begin TASK MATERIAL

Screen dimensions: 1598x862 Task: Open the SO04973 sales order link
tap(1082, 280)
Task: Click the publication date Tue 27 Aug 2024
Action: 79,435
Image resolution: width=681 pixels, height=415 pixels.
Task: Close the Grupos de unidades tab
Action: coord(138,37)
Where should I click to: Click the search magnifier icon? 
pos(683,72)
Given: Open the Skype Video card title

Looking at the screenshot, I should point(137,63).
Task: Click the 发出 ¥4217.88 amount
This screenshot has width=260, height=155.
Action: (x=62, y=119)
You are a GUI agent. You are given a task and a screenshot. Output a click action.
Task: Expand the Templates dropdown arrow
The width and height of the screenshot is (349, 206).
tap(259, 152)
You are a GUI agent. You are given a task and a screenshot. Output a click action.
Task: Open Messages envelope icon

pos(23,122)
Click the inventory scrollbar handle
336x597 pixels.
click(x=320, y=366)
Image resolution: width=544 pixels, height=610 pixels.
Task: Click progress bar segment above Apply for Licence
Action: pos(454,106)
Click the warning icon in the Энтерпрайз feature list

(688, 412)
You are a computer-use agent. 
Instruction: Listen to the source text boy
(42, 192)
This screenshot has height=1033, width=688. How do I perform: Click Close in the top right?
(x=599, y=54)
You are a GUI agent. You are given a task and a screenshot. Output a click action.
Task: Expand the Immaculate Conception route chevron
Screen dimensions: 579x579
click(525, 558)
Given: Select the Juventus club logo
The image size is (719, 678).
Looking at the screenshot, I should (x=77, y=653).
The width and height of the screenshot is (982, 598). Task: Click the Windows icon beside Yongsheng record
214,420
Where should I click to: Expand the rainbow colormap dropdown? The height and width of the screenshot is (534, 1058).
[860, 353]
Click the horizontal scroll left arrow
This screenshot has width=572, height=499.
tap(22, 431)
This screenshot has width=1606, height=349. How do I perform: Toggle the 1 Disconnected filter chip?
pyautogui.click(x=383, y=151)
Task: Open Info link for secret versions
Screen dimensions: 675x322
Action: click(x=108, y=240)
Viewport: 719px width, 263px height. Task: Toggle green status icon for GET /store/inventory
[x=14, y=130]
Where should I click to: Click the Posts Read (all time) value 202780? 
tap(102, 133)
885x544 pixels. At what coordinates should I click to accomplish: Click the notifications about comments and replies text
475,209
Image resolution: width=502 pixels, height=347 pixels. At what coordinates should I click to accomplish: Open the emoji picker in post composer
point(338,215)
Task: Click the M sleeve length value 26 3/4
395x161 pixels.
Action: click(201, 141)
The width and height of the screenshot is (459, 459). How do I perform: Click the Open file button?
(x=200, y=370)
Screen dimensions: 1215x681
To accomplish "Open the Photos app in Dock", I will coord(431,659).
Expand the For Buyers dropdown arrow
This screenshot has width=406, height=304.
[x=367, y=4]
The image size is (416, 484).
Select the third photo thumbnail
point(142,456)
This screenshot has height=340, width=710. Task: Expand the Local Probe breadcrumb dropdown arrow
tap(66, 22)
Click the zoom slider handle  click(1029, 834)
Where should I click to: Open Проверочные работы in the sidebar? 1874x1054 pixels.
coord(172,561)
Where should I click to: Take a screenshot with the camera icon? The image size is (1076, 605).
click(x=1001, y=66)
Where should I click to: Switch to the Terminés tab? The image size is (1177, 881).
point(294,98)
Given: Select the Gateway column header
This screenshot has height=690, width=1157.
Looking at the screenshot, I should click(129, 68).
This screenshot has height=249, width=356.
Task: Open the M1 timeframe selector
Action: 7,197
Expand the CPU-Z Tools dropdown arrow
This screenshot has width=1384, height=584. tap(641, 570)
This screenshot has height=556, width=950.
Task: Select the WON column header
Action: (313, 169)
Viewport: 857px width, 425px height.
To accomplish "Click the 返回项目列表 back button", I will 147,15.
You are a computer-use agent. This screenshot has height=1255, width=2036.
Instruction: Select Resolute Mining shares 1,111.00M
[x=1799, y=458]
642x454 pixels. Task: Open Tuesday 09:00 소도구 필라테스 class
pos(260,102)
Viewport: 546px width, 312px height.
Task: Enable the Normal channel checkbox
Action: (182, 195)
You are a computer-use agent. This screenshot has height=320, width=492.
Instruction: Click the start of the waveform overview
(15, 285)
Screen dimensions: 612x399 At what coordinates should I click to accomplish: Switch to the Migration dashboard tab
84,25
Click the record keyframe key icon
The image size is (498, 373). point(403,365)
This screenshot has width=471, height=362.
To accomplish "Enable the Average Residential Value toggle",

end TASK MATERIAL

YOUR OBJECTIVE: Quote everything in the material above from the line containing "Task: Click the 发出 ¥4217.88 amount" down to the line containing "(x=599, y=54)", including both of those lines.

RESULT OF THE TASK:
Task: Click the 发出 ¥4217.88 amount
This screenshot has width=260, height=155.
Action: (x=62, y=119)
You are a GUI agent. You are given a task and a screenshot. Output a click action.
Task: Expand the Templates dropdown arrow
The width and height of the screenshot is (349, 206).
tap(259, 152)
You are a GUI agent. You are given a task and a screenshot. Output a click action.
Task: Open Messages envelope icon

pos(23,122)
Click the inventory scrollbar handle
336x597 pixels.
click(x=320, y=366)
Image resolution: width=544 pixels, height=610 pixels.
Task: Click progress bar segment above Apply for Licence
Action: pos(454,106)
Click the warning icon in the Энтерпрайз feature list

(688, 412)
You are a computer-use agent. 
Instruction: Listen to the source text boy
(42, 192)
This screenshot has height=1033, width=688. How do I perform: Click Close in the top right?
(x=599, y=54)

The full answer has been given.